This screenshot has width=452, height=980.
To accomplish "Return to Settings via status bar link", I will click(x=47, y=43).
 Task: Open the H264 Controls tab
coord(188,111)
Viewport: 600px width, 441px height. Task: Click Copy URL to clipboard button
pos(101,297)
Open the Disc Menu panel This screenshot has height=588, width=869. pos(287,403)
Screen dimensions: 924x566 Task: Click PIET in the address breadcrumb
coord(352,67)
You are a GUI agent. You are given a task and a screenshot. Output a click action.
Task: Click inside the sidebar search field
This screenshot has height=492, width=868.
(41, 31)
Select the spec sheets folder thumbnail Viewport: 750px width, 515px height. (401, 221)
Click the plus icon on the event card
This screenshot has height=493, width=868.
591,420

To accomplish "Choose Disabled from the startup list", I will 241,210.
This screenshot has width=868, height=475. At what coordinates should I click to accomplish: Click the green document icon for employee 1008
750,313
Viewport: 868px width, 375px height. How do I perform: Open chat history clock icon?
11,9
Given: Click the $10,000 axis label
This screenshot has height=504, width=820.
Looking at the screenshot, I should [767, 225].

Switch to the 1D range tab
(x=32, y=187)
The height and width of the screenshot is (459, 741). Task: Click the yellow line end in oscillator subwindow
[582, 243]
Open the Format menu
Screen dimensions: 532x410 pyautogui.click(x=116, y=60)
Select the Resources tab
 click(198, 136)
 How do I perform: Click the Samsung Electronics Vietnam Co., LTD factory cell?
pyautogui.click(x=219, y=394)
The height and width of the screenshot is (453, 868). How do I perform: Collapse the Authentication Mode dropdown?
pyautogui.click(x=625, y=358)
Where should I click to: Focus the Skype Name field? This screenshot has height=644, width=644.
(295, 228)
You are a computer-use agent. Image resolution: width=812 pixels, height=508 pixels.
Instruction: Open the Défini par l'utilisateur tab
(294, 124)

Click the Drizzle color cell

+--

→ **TASK STATEMENT**: Go through the entries and copy every line with "agent".

→ **TASK RESULT**:
You are a GUI agent. You are given a task and a screenshot. Output a click action.
You are a computer-use agent. Image resolution: width=812 pixels, height=508 pixels.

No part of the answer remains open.